So he remains quiet, attentive, at least until the monochromatic bundle of muscle and masculinity mentions ensuring the eggs hatch, as if there are factors that might prevent them from doing so, but the comment is made in passing and quickly followed by a counter question, cutting off the elder’s curiosity. He balks at first, used to avoiding such queries with bold, off-putting lies or otherwise distracting commentary, but he wants to learn more about mythical companions. He wants a gold, a ‘queen,’ of his own, despite the bitter irony that he can’t quite ignore about that thought.
“Well… I was kept mostly.” In all honesty, survival had never been a thing of question until he’d moved well past adulthood. There was never a time in his memory, excluding that winter and all these months following it, where the thought of death intruded in his daily life. He’d been comfortable, casual, well liked. In those days he was more likely to be crushed beneath a throng of admirers than victim to some clandestine assassination plot.
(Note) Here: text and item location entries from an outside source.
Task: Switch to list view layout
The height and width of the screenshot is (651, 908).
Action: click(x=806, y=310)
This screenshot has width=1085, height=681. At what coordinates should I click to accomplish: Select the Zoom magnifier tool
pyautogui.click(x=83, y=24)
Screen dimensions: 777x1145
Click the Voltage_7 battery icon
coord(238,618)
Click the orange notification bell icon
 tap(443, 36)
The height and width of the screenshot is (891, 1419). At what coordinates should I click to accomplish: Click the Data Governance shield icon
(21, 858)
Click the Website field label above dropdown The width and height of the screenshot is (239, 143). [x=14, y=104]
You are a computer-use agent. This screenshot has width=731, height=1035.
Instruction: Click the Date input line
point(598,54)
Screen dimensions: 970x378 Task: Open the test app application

“I was… likable then. Lucky. If you're looking for advice, all I can say is to depend on no one. Live for yourself, nothing else.” The words stumble from his lips, less clear than he'd meant them to be, but the idea is crisp in his mind - a sense of total autonomy - the ability to live within ones own being and be unaffected by outside influence, to let the rest of the world continue on its way or crumble to nothing and not feel a thing. So long as there is air in his lungs, grass in his stomach, his needs are fulfilled. Nothing else needed - no purpose, no justice, no home or anyone in it, no emotional attachments - Impervious, if not immortal.
He's not sure how a companion would factor into this equation, but if what he understands of the companion bond is true, that it's a supernatural merging of mind and soul between two conscious beings, then the creature wouldn't be capable of betrayal, hatred, or abandonment, no matter what his crimes. He reasons that such an exception could be made without negative consequence, especially if said exception also works as a badass fire - or less preferably ice - breathing protector of life and limb.
“So how would someone find a dragon egg, if they were looking?" More accurately, how would a crippled old man find a dragon egg and ensure that it hatches?